For their third LP to even be recorded, it seems a lot had to change after lead singer Craig B. was stricken with a forcibly nasty throat infection that left him literally speechless for months. Hence the long wait for a follow up to 2003’s Sleep and Release, aside from a few scattered EPs and collaborations (with ISIS, if you need proof of their metal cred). Resultantly, My Heart Has a Wish that You Would Not Go takes those years of reparation and maintains the savage guitar blasts and programmed atmospherics of earlier efforts, yet now Craig B. croons and soars where he might have previously bawled and caterwauled.
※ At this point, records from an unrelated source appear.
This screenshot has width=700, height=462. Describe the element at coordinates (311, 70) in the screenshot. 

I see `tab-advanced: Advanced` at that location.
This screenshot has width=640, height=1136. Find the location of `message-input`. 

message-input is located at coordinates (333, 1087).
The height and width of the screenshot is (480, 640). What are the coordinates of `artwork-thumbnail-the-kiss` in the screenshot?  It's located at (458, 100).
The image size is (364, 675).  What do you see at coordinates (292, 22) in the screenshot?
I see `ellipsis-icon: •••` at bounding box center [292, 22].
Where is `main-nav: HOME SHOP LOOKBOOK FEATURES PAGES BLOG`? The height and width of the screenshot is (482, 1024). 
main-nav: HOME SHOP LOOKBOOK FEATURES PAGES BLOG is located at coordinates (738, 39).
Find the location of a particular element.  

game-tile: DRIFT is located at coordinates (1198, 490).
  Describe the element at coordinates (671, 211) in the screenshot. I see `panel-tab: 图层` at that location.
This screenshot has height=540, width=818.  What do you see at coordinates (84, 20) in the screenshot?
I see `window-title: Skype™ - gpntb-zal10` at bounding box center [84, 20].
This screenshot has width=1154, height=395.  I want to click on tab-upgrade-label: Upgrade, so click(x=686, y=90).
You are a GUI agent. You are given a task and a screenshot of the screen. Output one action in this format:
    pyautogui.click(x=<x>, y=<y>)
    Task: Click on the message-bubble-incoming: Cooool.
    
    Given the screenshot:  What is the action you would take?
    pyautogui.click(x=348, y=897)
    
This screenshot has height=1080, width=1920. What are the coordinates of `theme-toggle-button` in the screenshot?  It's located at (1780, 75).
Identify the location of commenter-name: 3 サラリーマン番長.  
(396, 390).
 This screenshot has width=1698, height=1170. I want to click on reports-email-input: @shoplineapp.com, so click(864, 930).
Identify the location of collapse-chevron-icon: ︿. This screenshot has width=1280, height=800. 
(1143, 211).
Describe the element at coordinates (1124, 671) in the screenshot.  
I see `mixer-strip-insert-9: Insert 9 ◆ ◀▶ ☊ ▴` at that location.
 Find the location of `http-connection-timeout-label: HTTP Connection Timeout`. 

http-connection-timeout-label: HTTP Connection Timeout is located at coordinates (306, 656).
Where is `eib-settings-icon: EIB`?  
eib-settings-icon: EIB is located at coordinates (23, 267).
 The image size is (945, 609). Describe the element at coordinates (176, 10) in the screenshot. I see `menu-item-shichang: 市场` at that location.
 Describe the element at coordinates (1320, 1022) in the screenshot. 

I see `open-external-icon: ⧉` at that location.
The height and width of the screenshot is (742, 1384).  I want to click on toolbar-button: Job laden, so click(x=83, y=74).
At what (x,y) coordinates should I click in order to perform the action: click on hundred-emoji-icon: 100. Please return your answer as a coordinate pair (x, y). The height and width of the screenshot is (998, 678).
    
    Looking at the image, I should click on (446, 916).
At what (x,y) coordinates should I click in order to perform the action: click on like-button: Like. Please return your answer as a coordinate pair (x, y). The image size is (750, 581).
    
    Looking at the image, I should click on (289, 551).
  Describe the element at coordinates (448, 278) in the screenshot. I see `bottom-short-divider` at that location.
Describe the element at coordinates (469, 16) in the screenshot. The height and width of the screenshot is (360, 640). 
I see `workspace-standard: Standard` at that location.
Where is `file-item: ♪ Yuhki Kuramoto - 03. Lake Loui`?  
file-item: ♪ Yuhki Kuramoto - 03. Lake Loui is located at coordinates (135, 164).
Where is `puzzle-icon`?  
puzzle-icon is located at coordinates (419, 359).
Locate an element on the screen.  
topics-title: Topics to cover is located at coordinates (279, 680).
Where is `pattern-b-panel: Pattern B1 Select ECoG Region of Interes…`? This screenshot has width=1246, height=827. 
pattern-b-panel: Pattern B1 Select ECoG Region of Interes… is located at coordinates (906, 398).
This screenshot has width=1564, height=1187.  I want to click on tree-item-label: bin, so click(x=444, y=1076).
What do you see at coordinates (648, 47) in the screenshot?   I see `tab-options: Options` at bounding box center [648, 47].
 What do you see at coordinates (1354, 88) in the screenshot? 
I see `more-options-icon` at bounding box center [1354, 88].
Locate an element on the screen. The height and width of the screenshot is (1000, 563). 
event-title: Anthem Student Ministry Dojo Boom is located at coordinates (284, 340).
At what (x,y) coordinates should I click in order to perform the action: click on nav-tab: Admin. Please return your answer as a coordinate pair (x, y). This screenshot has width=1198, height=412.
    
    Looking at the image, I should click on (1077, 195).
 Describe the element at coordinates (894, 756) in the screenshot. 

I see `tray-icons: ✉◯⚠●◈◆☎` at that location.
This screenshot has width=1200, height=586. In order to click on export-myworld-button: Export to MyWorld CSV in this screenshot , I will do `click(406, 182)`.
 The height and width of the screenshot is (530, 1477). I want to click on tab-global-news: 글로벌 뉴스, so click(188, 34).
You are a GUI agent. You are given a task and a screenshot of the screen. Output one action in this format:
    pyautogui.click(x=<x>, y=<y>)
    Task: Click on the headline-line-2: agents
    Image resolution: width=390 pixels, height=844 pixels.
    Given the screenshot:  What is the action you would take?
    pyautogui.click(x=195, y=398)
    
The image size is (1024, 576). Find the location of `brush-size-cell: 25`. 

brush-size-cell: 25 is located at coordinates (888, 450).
It’s a more subdued album and while it still radiates with the prog-rock virtuosity expected from these Glaswegian heroes, to match the tones of the music to the health of the singer the ardor has (understandably) cooled a few degrees.
However, making the rage less obtrusive on an album is no excuse for the grating accessibility that is rearing its ugly, glossy head here. To illuminate the disparity between the Aereogramme of past and the Aereogramme of late, one needs only listen to tracks “Finding a Light,” “Living Backwards” and “Trenches,” chronicled squarely in the center of the album. “Living Backwards” is a seven-minute powerhouse that passes in a rush of sad, ghostly vocals, screeching riffage, chugging crescendos and pure rock that builds and attacks ecstatically without any boyish screaming. But the track is book-ended by songs that sound by comparison merely pleasant, falling into the radio-ready realm of easy alt-rock. The contrast brings to mind lifestyle bands like Keane or Snow Patrol—something the high-rise dwellers can sip pinot to. Shudder. But taking into account the medical necessity, I have to cut them some slack.
I just hope this scattered travesty disguised as transformation does not proceed any further, lest I mutter “Aereogramme: RIYL Coldplay.”